Poroporoaki: Miriama Rauhihi Ness

Māori Development

He maire tūwao, mā te toki e tua.

The maire standing, in the forest must be felled by the adze

Māoridom is mourning the loss of a true wāhine toa and fighter for Māori rights Miriama Rauhihi Ness, who passed away Monday, Minister for Māori Development Willie Jackson says.

Miriama, epitomised the meaning of wāhine toa and never wavered in her pursuit of justice for Māori.

The former wife of musician Tigilau Ness and mother of singer Che Fu, was born in 1951, and grew up in the small settlement of Shannon, 28km southwest of Palmerston North.

“Miriama got an early taste of the injustice Māori faced during her schooling. When her name was changed from Miriama to Miriam, because she was made to feel embarrassed to be Māori. Miriama was told there was nothing good about being Māori and remembered Māori being portrayed unfavourably on television,” Willie Jackson says.

In the 70’s the 18-year-old moved to Ponsonby to work in a sewing factory. It was here where her fight for injustice began. Miriama was elected union delegate and just six months into her job, had her work mates out on strike. This was because Māori and Pacific Island workers were made to work through their designated breaks for no pay. Due to her dogged determination and the comradery of her peers, the workers came out on top.

“Standing up and fighting for those who were being taken advantage of, gave Miriama pride in her culture and set her on the path to fight for the rights of Māori,” Willie Jackson says. 

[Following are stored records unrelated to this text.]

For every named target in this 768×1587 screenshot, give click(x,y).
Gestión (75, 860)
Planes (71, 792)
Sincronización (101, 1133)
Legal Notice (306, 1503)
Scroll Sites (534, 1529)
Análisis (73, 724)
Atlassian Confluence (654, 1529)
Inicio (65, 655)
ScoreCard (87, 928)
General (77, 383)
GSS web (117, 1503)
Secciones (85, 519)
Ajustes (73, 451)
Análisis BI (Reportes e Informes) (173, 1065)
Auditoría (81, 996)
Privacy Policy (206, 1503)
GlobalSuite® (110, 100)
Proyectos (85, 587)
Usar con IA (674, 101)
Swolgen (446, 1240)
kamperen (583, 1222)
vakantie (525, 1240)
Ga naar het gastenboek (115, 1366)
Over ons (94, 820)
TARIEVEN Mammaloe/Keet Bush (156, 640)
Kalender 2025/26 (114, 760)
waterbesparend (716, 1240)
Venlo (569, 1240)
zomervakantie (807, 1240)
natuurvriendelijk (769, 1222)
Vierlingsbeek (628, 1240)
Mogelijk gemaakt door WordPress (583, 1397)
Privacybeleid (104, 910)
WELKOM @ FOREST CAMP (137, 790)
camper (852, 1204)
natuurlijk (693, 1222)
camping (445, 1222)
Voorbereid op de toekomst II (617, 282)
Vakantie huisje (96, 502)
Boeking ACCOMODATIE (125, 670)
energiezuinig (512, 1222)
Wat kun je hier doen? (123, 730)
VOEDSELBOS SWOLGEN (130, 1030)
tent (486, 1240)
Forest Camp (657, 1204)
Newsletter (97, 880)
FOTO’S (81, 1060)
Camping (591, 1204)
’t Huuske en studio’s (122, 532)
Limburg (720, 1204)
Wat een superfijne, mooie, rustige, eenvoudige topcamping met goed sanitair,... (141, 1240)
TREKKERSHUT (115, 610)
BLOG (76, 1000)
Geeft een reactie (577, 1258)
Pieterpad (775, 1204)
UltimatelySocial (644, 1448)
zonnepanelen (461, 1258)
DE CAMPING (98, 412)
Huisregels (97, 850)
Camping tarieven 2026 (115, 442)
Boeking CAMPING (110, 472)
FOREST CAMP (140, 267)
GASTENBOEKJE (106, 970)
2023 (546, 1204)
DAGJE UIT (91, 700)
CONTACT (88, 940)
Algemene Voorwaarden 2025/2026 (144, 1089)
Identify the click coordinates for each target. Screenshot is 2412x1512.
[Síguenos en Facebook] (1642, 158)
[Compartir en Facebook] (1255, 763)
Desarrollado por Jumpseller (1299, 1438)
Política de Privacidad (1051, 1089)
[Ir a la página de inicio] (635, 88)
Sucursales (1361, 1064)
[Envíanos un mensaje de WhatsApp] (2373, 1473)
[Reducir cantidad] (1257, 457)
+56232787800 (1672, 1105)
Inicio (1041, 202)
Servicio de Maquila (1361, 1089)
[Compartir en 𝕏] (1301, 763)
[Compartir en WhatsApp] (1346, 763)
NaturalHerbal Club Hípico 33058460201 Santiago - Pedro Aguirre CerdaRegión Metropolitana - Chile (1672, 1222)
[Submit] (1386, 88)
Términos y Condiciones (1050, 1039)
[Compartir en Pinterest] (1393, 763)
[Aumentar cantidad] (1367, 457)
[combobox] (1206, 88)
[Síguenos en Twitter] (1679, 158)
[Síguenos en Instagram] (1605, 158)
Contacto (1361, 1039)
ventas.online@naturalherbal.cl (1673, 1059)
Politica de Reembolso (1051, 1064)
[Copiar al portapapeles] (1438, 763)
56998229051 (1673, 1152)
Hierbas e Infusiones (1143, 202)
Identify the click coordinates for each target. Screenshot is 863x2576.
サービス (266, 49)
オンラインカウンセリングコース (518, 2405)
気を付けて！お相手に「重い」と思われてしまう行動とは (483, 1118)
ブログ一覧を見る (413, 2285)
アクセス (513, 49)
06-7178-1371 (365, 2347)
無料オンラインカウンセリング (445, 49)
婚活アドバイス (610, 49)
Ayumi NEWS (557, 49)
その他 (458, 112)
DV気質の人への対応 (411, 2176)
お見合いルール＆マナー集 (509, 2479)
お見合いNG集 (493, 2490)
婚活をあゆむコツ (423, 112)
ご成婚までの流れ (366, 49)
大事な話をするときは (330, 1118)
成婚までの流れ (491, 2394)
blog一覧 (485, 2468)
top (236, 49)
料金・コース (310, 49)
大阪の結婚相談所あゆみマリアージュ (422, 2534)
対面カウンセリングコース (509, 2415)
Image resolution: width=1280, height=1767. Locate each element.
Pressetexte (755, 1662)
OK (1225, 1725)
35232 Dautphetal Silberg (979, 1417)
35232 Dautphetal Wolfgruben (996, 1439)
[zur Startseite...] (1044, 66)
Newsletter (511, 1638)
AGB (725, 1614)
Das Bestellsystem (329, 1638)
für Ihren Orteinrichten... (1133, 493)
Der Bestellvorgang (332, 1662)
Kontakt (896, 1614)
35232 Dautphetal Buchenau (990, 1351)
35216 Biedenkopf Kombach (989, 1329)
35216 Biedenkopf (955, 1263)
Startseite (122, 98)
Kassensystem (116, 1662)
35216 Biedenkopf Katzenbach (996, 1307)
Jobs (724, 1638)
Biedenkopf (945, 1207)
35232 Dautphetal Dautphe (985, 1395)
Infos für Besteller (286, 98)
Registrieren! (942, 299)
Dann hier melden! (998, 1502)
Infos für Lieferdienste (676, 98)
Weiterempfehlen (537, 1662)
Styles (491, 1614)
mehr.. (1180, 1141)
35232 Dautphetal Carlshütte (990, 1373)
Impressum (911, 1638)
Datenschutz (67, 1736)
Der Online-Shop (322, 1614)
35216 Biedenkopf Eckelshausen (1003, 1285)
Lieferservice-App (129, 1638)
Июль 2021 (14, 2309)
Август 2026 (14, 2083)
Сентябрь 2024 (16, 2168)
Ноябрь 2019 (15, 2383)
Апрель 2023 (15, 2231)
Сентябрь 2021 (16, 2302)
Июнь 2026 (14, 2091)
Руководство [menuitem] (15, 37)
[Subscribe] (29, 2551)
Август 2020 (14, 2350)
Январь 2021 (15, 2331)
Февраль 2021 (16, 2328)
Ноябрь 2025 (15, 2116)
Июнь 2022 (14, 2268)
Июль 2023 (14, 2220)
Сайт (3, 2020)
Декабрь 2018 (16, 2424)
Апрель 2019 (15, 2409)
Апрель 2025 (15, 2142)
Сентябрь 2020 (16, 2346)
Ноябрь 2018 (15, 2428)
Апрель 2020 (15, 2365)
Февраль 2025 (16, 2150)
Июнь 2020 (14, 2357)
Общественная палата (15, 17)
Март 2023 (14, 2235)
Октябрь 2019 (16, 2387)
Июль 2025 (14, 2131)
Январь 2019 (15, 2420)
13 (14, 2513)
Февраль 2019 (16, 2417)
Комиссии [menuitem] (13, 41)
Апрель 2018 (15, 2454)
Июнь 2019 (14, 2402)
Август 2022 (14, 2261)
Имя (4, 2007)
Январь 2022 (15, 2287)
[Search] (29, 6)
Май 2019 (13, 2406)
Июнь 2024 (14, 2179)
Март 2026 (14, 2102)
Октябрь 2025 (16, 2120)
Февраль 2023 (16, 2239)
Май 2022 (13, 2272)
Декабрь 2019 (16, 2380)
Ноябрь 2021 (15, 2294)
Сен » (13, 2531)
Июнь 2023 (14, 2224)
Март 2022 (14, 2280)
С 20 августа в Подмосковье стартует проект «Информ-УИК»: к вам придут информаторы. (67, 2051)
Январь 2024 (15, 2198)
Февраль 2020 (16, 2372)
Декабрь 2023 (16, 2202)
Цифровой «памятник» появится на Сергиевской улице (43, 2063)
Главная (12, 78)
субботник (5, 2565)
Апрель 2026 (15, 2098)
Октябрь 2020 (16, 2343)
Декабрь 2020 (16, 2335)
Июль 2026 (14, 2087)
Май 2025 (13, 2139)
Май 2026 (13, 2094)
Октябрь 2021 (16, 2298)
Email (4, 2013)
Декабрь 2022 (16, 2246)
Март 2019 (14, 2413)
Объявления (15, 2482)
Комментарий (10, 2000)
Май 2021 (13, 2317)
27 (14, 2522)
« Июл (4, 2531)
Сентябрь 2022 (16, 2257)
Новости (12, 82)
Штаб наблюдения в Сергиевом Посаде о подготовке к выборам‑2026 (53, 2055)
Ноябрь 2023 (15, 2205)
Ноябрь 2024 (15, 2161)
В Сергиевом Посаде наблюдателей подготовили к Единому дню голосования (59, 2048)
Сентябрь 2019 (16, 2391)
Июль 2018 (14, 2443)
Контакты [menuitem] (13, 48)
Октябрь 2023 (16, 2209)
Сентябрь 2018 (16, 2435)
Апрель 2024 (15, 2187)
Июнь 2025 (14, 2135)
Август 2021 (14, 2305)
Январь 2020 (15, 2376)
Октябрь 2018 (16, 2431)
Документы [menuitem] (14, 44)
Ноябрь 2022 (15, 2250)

The former Ngā Tamatoa and Polynesian Panther member became a well-known advocate for Māori and Pacific people, having witnessed their exploitation in central Auckland factories.

The Ngāti Whakatere/ Ngāti Taki Hiku descendant was one of the key organisers of the epic land march led by Dame Whina Cooper in 1975, where she was responsible for the March’s logistics. Spending months visiting every marae on the route, from the top of the North Island all the way to Wellington.

Miriama was held in high regard in the Ponsonby community, Pacific Island community and Te Ao Māori, Willie Jackson says.